The Securities and Exchange Commission will continue operating at 100% — using carryover funding from fiscal year 2013 — even if the federal government partially shuts down tonight at midnight.
If lawmakers cannot reach an agreement today on a budget, many government agencies will start to curtail their functions, but the SEC will be able to maintain business as usual, according to spokesman John Nester. The agency's fiscal 2013 budget totaled $1.321 billion.
The SEC is different from many other agencies because it can use its budget funding until it is spent. It doesn't have to spend the entire amount in one fiscal year.
“It is not uncommon for us to have carryover balances at the end of a fiscal year, and we have determined that our carryover balances are sufficient to allow us to remain open for a few weeks if there is a lapse of appropriations,” Mr. Nester said, referring to a government shutdown.
The House and Senate are squabbling over a so-called continuing resolution that would maintain current budget funding until Congress could work out an agreement on the fiscal year 2014 spending levels.
The Republican-led House has passed a continuing resolution that also would delay the health care reform law for a year and end a tax on medical devices. The Democratic-controlled Senate has approved a funding measure without amendments.
The federal government fiscal year ends at midnight tonight.
If the shutdown goes into effect and lasts long enough for the SEC to run out of money, the agency will begin implementing parts of the shutdown plan that the Office of Management and Budget issued last Friday.
The OMB plan calls for the SEC to operate with a skeleton staff of 252 of its 4,149 employees.

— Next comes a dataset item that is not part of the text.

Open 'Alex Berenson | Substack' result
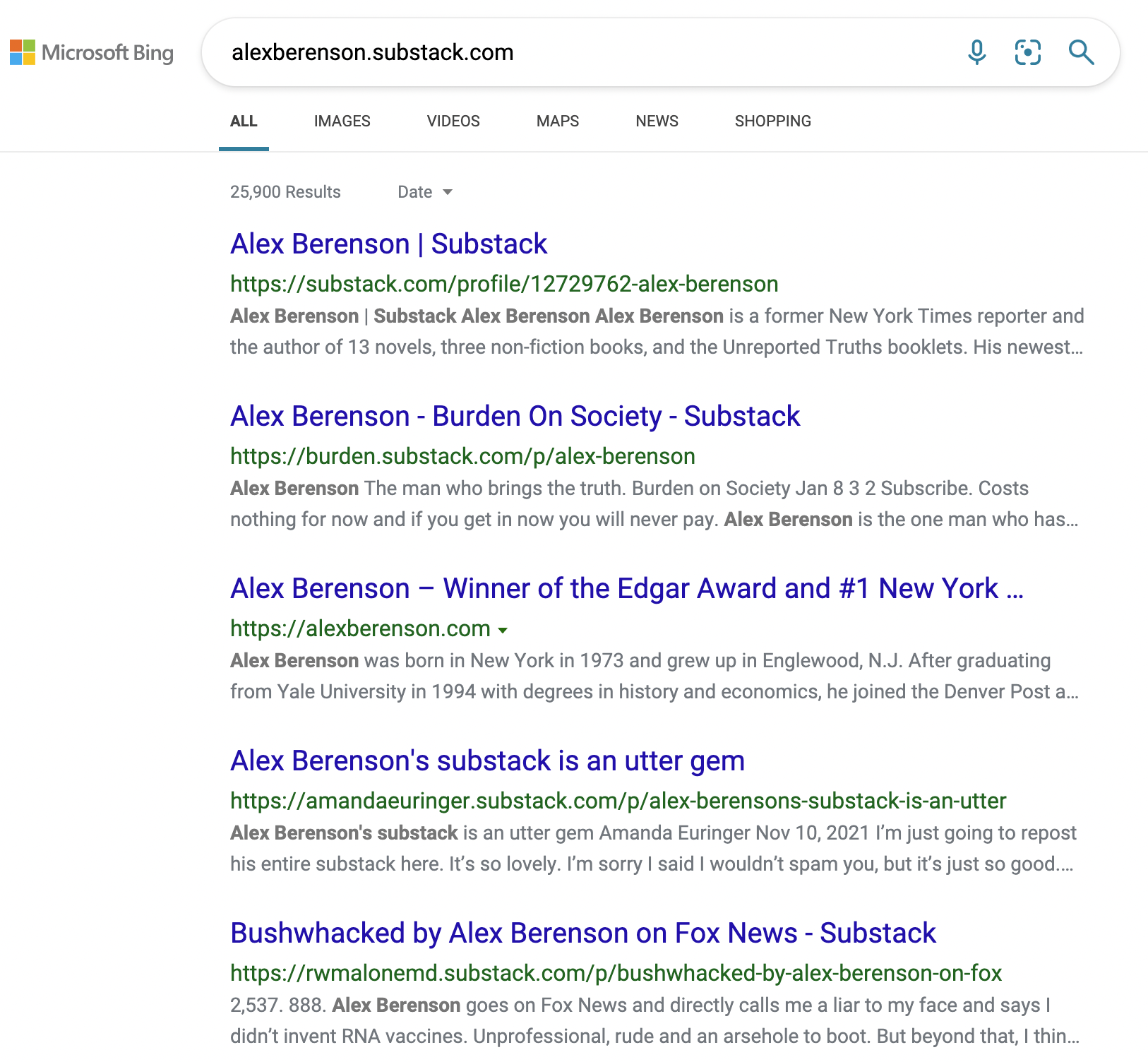The width and height of the screenshot is (1148, 1062). (389, 244)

The OMB said the SEC could continue to handle emergency enforcement matters and monitor its system for receiving tips and complaints. It also would monitor market activity and keep its company and individual filing system running, among other activities.
The agency would have to halt litigation and investigations, and suspend investment adviser exams, among other non-emergency reviews. It would not conduct non-emergency rule making, issue no-action letters or consider exemptive relief. It also would not approve applications for new financial products or conduct routine oversight of the Financial Industry Regulatory Authority Inc. or other self-regulatory organizations.

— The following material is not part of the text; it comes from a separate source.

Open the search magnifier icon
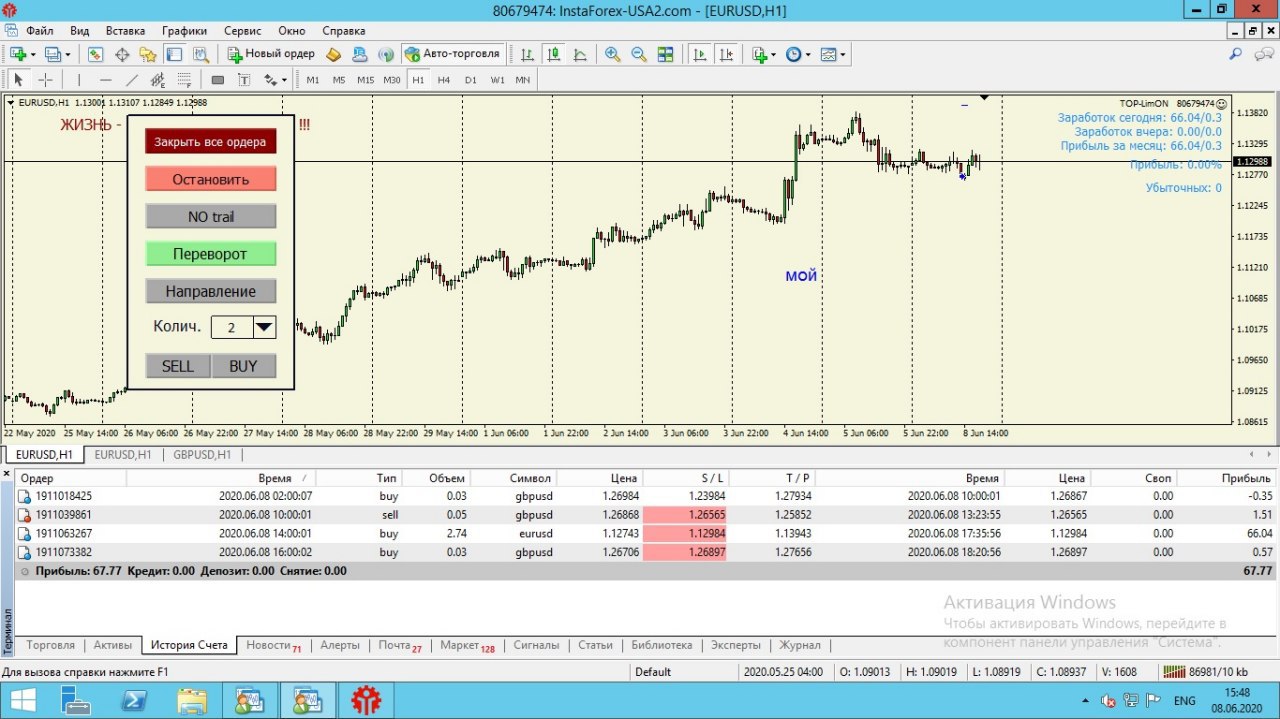This screenshot has width=1280, height=719. [1237, 54]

The SEC finances its operations through registration and other fees it charges. But the level of money it can spend each fiscal year is set by Congress.
“They have a little more flexibility [than other government agencies] — not legally but operationally,” said Mark Calabria, director of financial services regulation at the Cato Institute, a libertarian think tank. “I don't expect the SEC to shut its doors. I expect some staff to stay at home. Certain functions of the agency will lapse.”
Financial firms and other market participants should take precautions, with the budget in flux, according to Scott Kimpel, a partner at Hunton & Williams LLP and former counsel to former SEC member Troy Paredes.
“If you're doing something in the next couple weeks that would require the SEC's approval or exemption, you should call the SEC in the next day or two to find out if anyone will be there,” Mr. Kimpel said.
If the SEC does have to partially shut down, investment adviser exams are among its expendable duties, Mr. Calabria said.
“At the end of the day, if the SEC didn't do a week's worth of investment adviser exams, you wouldn't notice it,” he said.